#### Record extracts
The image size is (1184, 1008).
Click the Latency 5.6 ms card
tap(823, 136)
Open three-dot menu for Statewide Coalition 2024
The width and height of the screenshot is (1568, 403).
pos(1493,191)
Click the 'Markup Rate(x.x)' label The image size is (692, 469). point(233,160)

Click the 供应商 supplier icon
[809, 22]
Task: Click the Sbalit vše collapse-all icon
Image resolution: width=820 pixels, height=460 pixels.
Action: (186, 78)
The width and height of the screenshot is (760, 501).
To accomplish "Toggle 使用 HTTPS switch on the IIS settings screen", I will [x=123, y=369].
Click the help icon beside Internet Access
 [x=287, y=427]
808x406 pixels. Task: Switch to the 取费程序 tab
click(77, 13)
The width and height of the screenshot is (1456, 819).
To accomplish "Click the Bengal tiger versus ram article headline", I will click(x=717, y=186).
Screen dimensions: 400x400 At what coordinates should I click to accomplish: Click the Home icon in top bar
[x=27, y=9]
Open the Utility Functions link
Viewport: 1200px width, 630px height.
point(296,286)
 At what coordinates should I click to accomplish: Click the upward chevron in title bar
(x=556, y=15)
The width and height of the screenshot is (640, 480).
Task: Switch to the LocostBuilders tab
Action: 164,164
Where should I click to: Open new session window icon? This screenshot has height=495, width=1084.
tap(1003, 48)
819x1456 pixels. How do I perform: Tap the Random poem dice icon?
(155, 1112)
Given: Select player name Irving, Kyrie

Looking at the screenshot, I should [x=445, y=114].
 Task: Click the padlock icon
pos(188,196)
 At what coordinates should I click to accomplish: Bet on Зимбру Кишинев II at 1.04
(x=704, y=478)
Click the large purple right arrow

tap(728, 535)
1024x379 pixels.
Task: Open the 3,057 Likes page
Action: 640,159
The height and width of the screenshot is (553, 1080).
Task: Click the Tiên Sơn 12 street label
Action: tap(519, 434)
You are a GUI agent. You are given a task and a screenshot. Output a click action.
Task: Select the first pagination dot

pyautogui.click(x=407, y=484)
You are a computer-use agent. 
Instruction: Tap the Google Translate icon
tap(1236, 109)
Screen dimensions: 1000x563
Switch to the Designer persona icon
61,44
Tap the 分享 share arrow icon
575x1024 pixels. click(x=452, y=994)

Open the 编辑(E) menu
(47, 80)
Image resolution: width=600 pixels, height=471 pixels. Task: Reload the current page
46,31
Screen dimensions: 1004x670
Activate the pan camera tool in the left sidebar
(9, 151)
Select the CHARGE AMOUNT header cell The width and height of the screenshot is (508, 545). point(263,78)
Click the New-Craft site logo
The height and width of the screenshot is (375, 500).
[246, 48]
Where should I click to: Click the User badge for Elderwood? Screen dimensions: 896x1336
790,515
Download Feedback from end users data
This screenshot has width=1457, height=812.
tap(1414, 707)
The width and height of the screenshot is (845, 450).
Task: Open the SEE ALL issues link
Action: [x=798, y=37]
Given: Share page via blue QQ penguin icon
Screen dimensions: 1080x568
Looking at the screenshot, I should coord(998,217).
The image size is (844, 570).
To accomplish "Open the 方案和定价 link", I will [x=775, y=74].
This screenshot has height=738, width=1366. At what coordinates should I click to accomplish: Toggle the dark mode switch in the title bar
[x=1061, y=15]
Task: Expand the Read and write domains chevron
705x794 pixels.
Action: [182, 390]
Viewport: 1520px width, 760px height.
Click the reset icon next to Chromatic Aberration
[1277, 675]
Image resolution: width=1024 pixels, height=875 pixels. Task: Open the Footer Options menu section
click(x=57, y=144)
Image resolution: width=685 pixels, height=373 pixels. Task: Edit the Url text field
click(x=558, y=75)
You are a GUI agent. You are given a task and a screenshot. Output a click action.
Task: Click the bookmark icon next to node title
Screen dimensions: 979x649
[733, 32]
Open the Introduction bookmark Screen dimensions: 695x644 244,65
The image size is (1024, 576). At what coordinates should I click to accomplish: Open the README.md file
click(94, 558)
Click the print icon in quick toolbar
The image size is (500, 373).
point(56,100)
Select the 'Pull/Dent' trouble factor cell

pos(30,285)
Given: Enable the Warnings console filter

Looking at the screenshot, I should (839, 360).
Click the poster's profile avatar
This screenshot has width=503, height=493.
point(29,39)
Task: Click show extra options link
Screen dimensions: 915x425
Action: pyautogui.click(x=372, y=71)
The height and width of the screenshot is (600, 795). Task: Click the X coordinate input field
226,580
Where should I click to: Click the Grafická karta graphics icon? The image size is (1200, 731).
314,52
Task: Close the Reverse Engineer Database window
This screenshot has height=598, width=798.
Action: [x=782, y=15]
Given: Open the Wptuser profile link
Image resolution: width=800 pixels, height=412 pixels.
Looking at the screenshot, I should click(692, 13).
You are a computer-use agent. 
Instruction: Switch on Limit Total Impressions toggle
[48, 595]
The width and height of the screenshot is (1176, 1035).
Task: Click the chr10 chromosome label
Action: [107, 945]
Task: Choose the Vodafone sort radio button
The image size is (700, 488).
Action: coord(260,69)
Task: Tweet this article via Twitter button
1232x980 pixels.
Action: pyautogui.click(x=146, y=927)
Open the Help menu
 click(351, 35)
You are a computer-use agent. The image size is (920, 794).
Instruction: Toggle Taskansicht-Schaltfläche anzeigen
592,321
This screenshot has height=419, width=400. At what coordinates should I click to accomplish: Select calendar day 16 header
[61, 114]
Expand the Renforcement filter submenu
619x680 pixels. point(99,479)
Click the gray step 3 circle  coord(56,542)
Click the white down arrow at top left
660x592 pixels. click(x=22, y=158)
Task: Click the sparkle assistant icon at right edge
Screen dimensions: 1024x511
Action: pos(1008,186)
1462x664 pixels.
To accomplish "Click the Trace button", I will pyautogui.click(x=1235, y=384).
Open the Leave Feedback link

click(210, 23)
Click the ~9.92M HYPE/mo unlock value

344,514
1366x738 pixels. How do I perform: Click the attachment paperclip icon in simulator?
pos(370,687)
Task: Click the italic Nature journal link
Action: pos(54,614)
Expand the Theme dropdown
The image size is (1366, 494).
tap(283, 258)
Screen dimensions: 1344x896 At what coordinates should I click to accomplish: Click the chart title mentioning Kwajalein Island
########
Please reproduce, exactly as they appear above, the lines from the line containing "Click the reset" up to and including the line containing "Open the Introduction".

Click the reset icon next to Chromatic Aberration
[1277, 675]
Image resolution: width=1024 pixels, height=875 pixels. Task: Open the Footer Options menu section
click(x=57, y=144)
Image resolution: width=685 pixels, height=373 pixels. Task: Edit the Url text field
click(x=558, y=75)
You are a GUI agent. You are given a task and a screenshot. Output a click action.
Task: Click the bookmark icon next to node title
Screen dimensions: 979x649
[733, 32]
Open the Introduction bookmark Screen dimensions: 695x644 244,65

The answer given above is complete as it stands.